You are viewing a plain text version of this content. The canonical link for it is here.

Posted to user@pig.apache.org by Shubham Chopra <sh...@gmail.com> on 2011/07/01 00:20:57 UTC

RAM usage

Hi,

I am using pig-0.9 and hadoop-0.20. I have set sort.io.mb to 100 and
mapred.map.child.java.opts to -Xmx400m because of the memory constraints I
have.

I have a pig script that does essentially the following:

a = load 'somedata' using SomeUDF();

b = foreach a generate x1, x2, x3, x4, x5, x6... ;

c1 = filter b by x3 is not null;
d1 = foreach c1 group by (x1, x2, x3);
e1 = foreach d1 generate flatten(group), SUM(c1.x5), SUM(c1.x6)...;

c2 = filter b by x4 is not null;
d2 = foreach c2 gropu by (x1, x2, x4);
e2 = foreach d2 generate flatten(group), SUM(c2.x5), SUM(c2.x6)...;
.
.
.
e14 = foreach d14 generate flatten(group), SUM(c14.x5), SUM(c14.x6)...;

f = union e1, e2, e3, e4 ... e14;
store f into 'somefile';

The data has around 350 columns, so the schema is significantly large.

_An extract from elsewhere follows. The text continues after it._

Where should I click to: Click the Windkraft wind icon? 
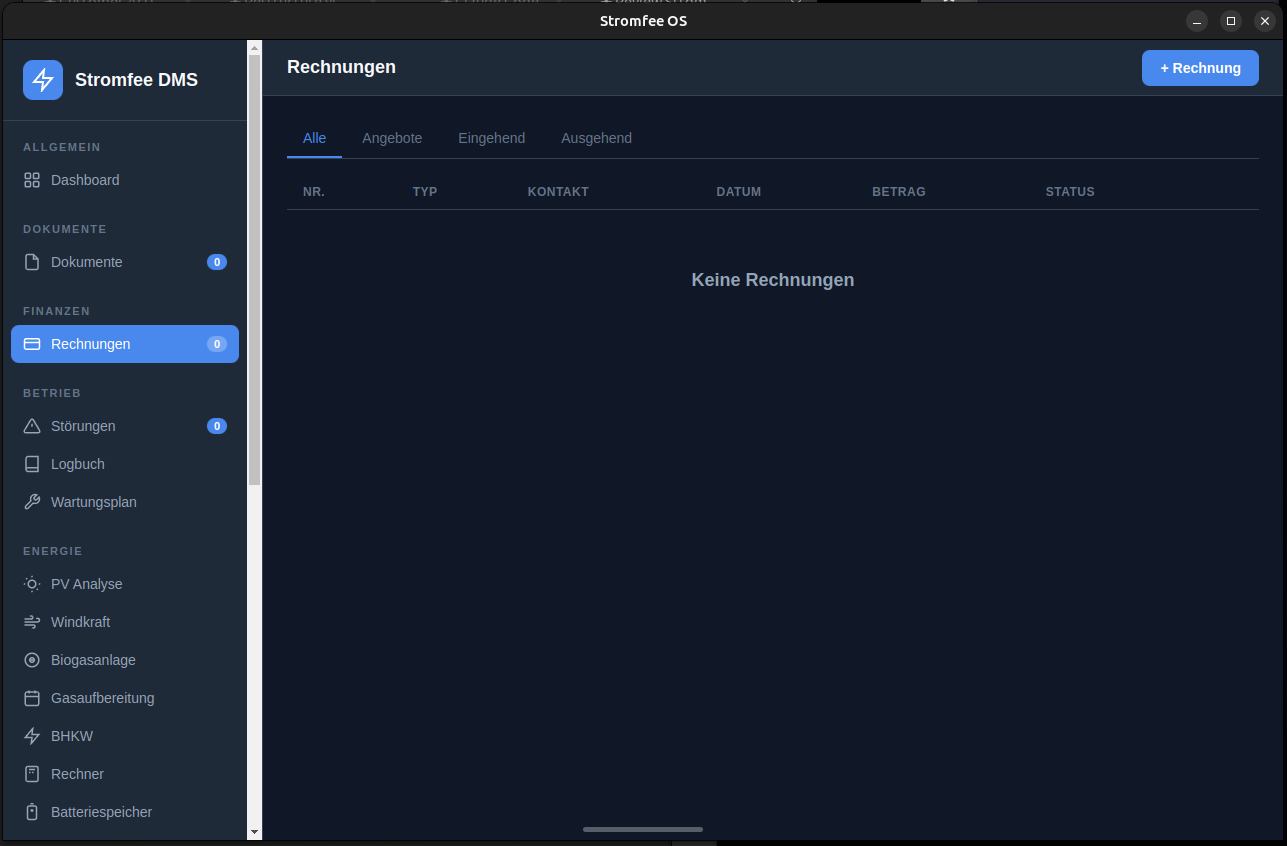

I
have made sure the input splits have around 2500 records each. Even then I
see significant spillage happening. The combiner does come into play but the
spillage kills performance. Why does the multi-query optimized map require
so much ram? The memory usage is really confusing as I see the mappers run
at almost all the memory allotted (400m). If I increase io.sort.mb, the
processes dies with am OOM exception. Any ideas?!

Thanks,
Shubham.